Equality versus Group Rights
The 1776 Commission chose a different approach, which draws on Matthew Spalding’s political philosophy. They were not seeking compelling stories like the NYT journalists; they tried to find honest principles that would preserve social cohesion. They identify these principles, and then also the challenges that have threatened these principles in modern history. The bottom line is that the republic was based on the assumption of equal rights, and this principle has been violated by ideologies that wished to fragment the society of equals into groups of varying value. These were first of all slavery, then progressivism, then the global movements of Fascism and Communism, and finally identity politics.
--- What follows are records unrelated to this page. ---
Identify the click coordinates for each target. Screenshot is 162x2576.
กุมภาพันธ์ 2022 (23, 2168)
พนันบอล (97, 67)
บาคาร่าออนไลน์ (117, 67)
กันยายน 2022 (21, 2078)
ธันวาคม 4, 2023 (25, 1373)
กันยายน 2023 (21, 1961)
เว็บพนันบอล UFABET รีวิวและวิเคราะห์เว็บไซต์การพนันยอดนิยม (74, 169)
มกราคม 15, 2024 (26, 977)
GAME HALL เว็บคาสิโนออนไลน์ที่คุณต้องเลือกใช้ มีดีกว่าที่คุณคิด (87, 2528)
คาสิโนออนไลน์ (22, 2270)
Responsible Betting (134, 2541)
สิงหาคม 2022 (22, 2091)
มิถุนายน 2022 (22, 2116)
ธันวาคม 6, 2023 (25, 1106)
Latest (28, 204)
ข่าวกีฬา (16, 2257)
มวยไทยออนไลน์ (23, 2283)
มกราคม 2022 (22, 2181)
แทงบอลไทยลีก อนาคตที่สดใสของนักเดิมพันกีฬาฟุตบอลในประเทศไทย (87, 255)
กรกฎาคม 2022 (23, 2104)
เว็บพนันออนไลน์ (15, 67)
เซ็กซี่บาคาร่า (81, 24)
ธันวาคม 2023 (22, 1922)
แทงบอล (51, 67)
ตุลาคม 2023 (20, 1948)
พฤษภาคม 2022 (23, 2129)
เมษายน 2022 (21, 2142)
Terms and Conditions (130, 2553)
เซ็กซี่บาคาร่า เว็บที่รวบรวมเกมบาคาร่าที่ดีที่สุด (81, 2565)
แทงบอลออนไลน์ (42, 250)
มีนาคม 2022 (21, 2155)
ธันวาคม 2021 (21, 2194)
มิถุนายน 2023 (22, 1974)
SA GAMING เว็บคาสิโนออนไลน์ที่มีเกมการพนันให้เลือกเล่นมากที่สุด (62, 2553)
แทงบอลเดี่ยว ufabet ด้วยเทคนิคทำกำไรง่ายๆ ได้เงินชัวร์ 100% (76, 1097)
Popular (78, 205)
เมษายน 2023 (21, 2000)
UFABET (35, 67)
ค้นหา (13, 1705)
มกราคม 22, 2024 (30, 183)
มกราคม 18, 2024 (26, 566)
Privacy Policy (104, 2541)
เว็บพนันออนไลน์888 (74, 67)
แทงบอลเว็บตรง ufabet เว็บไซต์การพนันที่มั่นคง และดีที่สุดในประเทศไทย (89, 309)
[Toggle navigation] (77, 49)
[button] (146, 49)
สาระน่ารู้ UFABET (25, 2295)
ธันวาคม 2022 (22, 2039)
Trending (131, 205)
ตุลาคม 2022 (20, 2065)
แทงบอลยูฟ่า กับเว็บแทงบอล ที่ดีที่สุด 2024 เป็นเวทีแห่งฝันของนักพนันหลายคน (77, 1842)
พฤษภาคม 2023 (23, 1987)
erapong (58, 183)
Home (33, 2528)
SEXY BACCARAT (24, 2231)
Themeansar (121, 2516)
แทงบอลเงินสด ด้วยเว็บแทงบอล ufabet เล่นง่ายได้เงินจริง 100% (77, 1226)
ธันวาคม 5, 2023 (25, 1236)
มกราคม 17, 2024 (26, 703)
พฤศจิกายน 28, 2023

They also believe that social cohesion in America has been maintained with the help of religion, civic manners and compromises.
The team may be criticized for implying that America was exceptional in its stress on equality. American legislators had important forerunners, such as the Jesuit Francisco Suarez, who elucidated the difference between privileges and laws, and the natural law theorists of Pufendorf’s school. But the team is right in saying that the U. S. was a unique republican experiment. The Commission report is perhaps embellishing the U.S. law when it highlights the Constitution and the Civil Rights Acts of 1866 and 1964 and does not discuss the disadvantages of case law. Anyway, the 1776 Commission answers the question of how to secure equality after the fight. This is something the 1619 Project is not doing.
The commission also makes the bold statement that Calhoun’s pro-slavery ideology and present-day identity politics have something in common. Both of these ideologies replace equal rights with group rights, and both root them in race. This is again in tune with the underlying idea that equality is at odds with group rights.
In combating the new challenge, the 1776 Commission proposes what they call Authentic Education. It should provide kids with unbiased knowledge of fundamental ideas on the basis of original documents. The aim of this approach is to bypass biased narratives, but I am afraid that this will not work if teachers do not come along. I am also afraid that kids are not patient enough to read complete legal documents. The kids should also be told that the noble words of the Declaration of Independence have been abused by opponents of universal suffrage and civil rights.
In conclusion, let me tell you this. When this project was announced in the fall of 2020, I engaged in a conversation on President Trump’s twitter account. Lots of U.S. citizens were shouting there that the program was aiming at teaching Nazism, emulating China and Putin’s Russia. They were misled by the term ‘patriotic,’ which they related to traditions of completely different countries. Paradoxically, they believed that they were combating German Nazism, while they were defaming American democracy. The U.S. citizens have had their own past replaced by false memories, and the new plans of the Biden administration will only aggravate the situation. In spite of all its inadequacies, the 1776 Project was a step in the right direction. It deserves to be called ‘Common Sense Number Two’.